::: 対象テキスト

Byungchae Ryan Son

アルゴリズムとの私たちの関係の変化

作成: 2024-05-09

作成: 2024-05-09 15:01

「今では、人間の言語を分析して世界のモデルを抽出するAIモデルを手に入れました。」


昨年12月19日、カナダのオンタリオ州で開催されたある慈善団体のイベントで、臨床心理学者であるジョーダン・ピーターソン・トロント大学教授は、最近注目を集めているChatGPTの使用事例を通して、今後アルゴリズムが生み出す人間との新たな緊張関係について言及しました。ピーターソン教授は、大規模言語処理モデルである生成AIは、近い将来、画像や動作も活用して自らパターンを抽出し、それを世の中にテストすることで、人間の科学者の役割を数秒で処理できるほど賢くなるだろうと警告しました。


GPT-3、DALL-E、StableDiffusionなどは、今ではほぼすべてのAIシステムの基盤となっており、AIパラダイムシフトを可視化しています。そして、ユーザーのニーズに応じて画像とテキストを生成するこの強力なシステムは、必然的に既存産業内のクリエイターとの対立を引き起こしています。昨年11月、マイクロソフト社の「GitHub Copilot(ギットハブ・コパイロット)」は、AI学習のためにオープンソースライセンスでコードを公開した多数の書き手の法的権利を侵害したという主張の集団訴訟に直面しました。また、米国レコード協会(RIAA)は昨年10月の声明で、AIベースの音楽生成とリミックスは、音楽家の権利だけでなく、彼らの経済状況も脅かす可能性があると強調しました。


これらの事例は、著作権のある資料を基にしたデータセットを使ってシステムを訓練し、結果物を生成する方法について、「果たしてすべての人に公平なのか」という疑問を突きつけます。しかし、これらの論争は、多くの部分が新しいテクノロジー中心的な側面に集中していることに注意する必要があります。結局のところ、AIモデルに自分が意図した結果物を得るためにテキストを入力する存在は人間であり、むしろ今後、人間がアルゴリズムとどのような関係を築くべきなのかに、まず関心を向ける必要があるのです。

::::::
::: データセットのエントリ

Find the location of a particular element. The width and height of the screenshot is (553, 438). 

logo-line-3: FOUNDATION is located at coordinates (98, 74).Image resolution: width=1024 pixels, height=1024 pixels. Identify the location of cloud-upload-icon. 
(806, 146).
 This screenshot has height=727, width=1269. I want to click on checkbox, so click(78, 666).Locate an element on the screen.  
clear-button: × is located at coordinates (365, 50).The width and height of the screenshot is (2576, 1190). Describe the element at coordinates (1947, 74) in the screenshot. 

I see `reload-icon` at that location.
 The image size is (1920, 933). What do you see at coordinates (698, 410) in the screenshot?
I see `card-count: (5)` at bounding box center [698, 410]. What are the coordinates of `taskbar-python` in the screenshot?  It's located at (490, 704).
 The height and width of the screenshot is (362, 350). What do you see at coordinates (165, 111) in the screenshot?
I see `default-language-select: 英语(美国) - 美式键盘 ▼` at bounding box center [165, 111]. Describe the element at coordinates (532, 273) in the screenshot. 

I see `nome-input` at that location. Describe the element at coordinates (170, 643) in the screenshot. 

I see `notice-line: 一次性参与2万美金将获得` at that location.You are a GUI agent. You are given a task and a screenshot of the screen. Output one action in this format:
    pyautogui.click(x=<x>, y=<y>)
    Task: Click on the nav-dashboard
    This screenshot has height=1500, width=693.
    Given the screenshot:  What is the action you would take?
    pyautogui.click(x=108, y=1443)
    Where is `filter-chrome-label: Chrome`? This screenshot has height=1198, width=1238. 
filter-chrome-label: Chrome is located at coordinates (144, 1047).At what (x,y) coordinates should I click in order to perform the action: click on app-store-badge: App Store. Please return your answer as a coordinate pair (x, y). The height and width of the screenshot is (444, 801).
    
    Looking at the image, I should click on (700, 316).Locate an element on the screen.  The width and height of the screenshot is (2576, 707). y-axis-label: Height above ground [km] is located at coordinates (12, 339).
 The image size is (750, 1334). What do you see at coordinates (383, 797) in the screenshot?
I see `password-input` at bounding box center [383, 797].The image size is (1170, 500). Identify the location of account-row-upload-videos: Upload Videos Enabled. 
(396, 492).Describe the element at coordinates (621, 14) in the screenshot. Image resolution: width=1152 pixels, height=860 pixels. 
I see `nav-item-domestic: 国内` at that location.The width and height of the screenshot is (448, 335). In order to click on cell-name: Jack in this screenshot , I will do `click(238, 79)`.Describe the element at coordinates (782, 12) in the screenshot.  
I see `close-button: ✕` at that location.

::::::

テキストのうち「作成: 2024-05-09 15:01」から始まり「くなるだろうと警告しました。」に至るまでの箇所を、一字一句違えずに引用してください。 これらのエントリは、テキストとは別の出典から取られたものです。

作成: 2024-05-09 15:01

「今では、人間の言語を分析して世界のモデルを抽出するAIモデルを手に入れました。」


昨年12月19日、カナダのオンタリオ州で開催されたある慈善団体のイベントで、臨床心理学者であるジョーダン・ピーターソン・トロント大学教授は、最近注目を集めているChatGPTの使用事例を通して、今後アルゴリズムが生み出す人間との新たな緊張関係について言及しました。ピーターソン教授は、大規模言語処理モデルである生成AIは、近い将来、画像や動作も活用して自らパターンを抽出し、それを世の中にテストすることで、人間の科学者の役割を数秒で処理できるほど賢くなるだろうと警告しました。